When both are configured, the Worker authenticates a request if:

1. `CF-Connecting-IP` is in `PROXY_TRUSTED_IPS`
2. The `X-Auth-Proxy-Secret` header matches `PROXY_AUTH_SECRET`
3. `Remote-User` or `X-Forwarded-User` is non-empty

Password login remains available as a fallback when the proxy check fails.

> **Security note:** `CF-Connecting-IP` can be spoofed on direct `workers.dev` requests. Disable the `workers.dev` subdomain in production (`workers_dev = false` in `[env.production]`).
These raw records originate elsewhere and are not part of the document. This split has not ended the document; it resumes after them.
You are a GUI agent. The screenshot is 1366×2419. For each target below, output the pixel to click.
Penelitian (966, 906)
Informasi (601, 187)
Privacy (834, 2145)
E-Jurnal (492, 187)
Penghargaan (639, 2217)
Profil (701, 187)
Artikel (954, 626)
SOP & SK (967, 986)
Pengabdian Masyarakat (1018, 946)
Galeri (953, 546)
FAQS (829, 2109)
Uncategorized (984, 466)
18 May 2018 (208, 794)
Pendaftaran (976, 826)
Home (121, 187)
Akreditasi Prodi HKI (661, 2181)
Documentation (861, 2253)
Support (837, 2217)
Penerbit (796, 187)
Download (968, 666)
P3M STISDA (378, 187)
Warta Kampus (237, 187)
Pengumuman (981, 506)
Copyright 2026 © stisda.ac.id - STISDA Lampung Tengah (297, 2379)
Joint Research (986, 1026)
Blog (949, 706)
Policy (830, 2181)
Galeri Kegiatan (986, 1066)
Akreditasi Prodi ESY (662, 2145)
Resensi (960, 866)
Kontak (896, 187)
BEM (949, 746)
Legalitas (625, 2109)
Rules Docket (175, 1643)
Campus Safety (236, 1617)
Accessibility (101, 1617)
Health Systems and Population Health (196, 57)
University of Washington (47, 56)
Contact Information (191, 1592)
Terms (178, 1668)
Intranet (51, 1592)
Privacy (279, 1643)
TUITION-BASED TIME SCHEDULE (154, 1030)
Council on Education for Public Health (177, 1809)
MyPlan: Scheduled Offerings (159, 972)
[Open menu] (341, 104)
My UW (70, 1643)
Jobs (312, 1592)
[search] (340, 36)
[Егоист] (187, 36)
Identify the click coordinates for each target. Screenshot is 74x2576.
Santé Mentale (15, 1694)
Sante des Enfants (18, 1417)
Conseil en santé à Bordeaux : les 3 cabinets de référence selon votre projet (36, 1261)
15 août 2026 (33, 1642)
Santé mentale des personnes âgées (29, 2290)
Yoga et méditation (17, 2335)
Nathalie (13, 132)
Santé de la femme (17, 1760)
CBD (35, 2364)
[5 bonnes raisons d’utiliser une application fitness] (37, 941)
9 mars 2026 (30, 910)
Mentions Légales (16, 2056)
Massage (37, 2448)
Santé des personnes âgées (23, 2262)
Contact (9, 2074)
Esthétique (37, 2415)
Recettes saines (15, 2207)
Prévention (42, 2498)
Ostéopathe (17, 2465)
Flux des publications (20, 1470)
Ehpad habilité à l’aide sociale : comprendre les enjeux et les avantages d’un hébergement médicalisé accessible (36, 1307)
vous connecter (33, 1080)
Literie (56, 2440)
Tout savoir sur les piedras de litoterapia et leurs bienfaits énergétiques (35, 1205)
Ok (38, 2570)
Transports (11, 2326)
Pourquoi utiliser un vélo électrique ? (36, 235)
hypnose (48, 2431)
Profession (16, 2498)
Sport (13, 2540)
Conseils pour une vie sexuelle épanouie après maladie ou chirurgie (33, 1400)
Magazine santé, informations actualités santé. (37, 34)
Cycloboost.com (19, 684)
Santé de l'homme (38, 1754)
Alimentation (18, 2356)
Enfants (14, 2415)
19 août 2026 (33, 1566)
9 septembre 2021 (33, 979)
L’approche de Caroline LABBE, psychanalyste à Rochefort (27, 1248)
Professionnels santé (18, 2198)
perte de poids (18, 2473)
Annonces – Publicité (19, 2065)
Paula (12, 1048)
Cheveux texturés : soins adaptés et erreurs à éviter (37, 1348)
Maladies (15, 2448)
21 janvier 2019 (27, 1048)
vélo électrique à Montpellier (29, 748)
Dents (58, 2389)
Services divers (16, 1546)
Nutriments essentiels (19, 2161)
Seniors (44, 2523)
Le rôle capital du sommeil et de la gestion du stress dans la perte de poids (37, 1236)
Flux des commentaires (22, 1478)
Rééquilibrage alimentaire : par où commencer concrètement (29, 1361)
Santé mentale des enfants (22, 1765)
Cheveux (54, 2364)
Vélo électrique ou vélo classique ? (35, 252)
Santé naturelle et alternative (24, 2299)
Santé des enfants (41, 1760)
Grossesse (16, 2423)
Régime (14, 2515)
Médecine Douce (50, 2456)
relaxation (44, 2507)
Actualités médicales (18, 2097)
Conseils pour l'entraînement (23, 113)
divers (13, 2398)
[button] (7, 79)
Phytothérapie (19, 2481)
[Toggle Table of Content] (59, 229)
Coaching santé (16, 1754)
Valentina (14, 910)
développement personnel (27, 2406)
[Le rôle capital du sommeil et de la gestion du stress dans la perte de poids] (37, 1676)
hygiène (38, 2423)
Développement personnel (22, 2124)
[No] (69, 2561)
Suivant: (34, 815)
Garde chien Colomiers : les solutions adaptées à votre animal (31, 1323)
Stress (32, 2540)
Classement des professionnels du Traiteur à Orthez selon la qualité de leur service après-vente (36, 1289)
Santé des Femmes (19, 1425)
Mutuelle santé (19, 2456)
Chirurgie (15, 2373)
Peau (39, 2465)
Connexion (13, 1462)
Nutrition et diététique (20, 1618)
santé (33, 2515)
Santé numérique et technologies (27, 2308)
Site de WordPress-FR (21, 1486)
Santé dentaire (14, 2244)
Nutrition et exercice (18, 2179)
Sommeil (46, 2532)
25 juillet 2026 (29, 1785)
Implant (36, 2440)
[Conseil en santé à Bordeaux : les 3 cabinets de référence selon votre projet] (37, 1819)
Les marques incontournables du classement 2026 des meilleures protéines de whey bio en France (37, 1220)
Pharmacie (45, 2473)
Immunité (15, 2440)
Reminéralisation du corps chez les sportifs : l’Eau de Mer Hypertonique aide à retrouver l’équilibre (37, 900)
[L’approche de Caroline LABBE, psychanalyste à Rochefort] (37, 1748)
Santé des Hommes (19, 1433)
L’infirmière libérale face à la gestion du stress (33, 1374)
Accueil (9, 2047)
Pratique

### REST API authentication

The versioned REST API (`/api/v1/*`) is authenticated independently of the cookie-based
admin UI — there is no CSRF check, so it is suited to server-to-server automation. A
request is authorized when **either**:

- it carries `Authorization: Bearer <ADMIN_PASSWORD>` (the same admin password secret), **or**
- it passes the reverse-proxy check above (`PROXY_TRUSTED_IPS` + `X-Auth-Proxy-Secret` + `Remote-User`).

The OpenAPI 3.1 spec (`/api/openapi.json`) and the Scalar reference (`/api/docs`) are
public. In the Scalar UI, click **Authorize** and paste the admin password as the bearer
token to try requests. See the route table in [README.md](README.md#rest-api).

## Upgrading dependencies

To refresh dependencies to latest:

```bash
npm outdated
npm install
npm test
npm run build
```

Then update `compatibility_date` and redeploy.